┏━━

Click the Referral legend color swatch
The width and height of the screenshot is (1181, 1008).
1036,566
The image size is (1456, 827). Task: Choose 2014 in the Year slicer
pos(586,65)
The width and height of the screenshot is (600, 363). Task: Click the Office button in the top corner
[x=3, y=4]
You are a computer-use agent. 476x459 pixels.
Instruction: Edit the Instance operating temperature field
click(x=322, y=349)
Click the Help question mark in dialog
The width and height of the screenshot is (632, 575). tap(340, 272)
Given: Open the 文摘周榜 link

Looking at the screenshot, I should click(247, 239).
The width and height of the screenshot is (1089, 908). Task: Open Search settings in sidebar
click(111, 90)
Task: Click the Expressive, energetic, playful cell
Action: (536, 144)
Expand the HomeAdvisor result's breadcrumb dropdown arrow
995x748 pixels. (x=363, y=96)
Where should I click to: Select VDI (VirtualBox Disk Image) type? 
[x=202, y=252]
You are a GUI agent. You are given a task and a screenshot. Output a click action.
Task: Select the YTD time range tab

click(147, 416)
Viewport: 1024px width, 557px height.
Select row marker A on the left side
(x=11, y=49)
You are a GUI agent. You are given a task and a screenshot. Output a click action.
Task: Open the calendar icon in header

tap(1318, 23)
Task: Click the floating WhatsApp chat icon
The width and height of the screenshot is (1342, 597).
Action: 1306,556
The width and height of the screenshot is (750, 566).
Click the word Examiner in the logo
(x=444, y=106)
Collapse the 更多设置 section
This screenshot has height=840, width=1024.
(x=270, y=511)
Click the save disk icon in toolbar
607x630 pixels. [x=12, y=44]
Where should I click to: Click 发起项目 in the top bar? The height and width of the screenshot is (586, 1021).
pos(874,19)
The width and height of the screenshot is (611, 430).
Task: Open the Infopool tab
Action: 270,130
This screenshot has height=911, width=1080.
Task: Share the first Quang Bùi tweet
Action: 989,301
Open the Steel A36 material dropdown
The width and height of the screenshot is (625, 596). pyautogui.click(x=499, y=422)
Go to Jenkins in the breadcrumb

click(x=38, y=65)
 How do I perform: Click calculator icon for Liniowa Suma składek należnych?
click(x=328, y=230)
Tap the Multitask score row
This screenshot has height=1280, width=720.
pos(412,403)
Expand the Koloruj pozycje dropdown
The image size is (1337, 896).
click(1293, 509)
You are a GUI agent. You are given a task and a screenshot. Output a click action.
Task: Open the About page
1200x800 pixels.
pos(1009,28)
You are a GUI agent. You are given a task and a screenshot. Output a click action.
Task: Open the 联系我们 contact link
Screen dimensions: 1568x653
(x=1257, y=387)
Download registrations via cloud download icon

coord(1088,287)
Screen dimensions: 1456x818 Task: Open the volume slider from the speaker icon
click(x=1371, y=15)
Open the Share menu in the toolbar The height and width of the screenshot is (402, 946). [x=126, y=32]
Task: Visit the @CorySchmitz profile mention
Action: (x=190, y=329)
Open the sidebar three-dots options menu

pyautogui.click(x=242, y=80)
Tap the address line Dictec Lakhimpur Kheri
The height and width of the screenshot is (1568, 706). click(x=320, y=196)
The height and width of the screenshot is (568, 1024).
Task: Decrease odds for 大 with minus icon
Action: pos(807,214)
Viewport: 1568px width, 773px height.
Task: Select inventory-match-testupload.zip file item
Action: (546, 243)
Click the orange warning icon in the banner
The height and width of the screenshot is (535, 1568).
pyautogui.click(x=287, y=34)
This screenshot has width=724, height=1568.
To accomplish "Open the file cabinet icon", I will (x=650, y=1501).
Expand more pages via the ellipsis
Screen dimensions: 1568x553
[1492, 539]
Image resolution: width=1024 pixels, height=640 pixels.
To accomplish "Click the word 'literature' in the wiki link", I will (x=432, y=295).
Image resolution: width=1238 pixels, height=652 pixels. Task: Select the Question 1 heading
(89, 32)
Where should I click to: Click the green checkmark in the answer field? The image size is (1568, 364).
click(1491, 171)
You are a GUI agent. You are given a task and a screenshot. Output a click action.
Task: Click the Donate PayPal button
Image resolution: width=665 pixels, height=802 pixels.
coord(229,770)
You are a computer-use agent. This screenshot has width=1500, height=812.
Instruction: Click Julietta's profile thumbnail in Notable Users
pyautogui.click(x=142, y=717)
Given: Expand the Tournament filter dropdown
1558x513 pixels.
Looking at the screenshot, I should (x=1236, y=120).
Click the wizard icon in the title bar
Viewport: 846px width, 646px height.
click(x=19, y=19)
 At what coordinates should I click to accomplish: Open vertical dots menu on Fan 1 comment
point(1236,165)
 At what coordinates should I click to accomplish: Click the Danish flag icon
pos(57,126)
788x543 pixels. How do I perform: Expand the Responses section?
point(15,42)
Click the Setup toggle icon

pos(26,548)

┗━━

Enunciado del ejercicio: Transcribe sin ningún cambio el tramo de filas que va desde la línea que contiene "Viewport: 1024px width, 557px height." hasta la línea que contiene "tap(1318, 23)", ambas incluidas.

Solución del ejercicio:
Viewport: 1024px width, 557px height.
Select row marker A on the left side
(x=11, y=49)
You are a GUI agent. You are given a task and a screenshot. Output a click action.
Task: Open the calendar icon in header

tap(1318, 23)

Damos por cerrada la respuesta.